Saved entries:
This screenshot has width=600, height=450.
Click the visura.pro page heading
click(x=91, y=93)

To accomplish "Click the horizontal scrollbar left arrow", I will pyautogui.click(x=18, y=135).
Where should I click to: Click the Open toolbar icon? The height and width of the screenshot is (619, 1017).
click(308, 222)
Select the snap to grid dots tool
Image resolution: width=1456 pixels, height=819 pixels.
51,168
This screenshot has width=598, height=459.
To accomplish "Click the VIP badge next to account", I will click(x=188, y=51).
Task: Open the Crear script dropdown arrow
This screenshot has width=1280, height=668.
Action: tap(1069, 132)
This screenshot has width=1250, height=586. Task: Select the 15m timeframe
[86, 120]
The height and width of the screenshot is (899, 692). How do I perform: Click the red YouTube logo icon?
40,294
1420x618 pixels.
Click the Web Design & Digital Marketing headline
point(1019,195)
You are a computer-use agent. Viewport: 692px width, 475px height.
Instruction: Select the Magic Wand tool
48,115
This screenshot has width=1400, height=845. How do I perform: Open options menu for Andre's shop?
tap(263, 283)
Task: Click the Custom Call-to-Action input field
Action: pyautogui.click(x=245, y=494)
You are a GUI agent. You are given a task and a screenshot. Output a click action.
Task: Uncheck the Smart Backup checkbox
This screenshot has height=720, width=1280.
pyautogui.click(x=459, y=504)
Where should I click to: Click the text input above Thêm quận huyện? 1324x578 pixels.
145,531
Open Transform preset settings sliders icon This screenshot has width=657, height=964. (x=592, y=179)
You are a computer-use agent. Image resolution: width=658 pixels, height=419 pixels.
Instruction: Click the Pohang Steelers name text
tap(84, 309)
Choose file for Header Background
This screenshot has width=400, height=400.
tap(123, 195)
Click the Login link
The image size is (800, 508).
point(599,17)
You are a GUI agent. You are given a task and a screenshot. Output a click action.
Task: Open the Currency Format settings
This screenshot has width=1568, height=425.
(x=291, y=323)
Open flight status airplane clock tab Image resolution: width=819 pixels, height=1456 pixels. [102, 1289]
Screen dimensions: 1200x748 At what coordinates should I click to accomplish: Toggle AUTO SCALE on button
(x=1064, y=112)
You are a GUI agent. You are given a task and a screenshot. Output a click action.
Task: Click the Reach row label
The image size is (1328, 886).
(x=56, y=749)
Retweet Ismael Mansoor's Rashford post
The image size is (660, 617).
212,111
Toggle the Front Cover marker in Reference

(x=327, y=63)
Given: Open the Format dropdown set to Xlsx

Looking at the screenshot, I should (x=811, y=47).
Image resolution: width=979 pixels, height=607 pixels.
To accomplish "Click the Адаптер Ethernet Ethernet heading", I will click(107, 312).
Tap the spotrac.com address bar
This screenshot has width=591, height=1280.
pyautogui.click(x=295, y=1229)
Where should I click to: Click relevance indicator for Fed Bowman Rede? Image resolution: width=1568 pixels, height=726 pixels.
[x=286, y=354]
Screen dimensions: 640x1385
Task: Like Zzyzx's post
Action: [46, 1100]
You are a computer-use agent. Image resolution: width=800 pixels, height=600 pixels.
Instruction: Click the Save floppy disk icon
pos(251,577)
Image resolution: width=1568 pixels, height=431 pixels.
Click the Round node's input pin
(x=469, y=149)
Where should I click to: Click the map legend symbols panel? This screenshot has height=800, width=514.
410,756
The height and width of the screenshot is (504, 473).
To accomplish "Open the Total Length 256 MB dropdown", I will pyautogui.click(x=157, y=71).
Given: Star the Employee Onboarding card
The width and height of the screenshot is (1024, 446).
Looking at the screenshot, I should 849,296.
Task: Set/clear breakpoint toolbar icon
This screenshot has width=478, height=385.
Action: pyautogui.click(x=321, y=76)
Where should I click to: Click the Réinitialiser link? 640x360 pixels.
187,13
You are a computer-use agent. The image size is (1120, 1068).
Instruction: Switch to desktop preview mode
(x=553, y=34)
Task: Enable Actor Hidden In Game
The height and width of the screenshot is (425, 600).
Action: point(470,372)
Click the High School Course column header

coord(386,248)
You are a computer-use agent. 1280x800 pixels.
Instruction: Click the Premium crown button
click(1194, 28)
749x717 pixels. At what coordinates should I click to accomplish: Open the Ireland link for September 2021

* **PROBLEM STATEMENT**
Every line containing the string "settings" is required; copy each such line from the data.

* **RESULT FOR THIS TASK**
Open Transform preset settings sliders icon This screenshot has width=657, height=964. (x=592, y=179)
Task: Open the Currency Format settings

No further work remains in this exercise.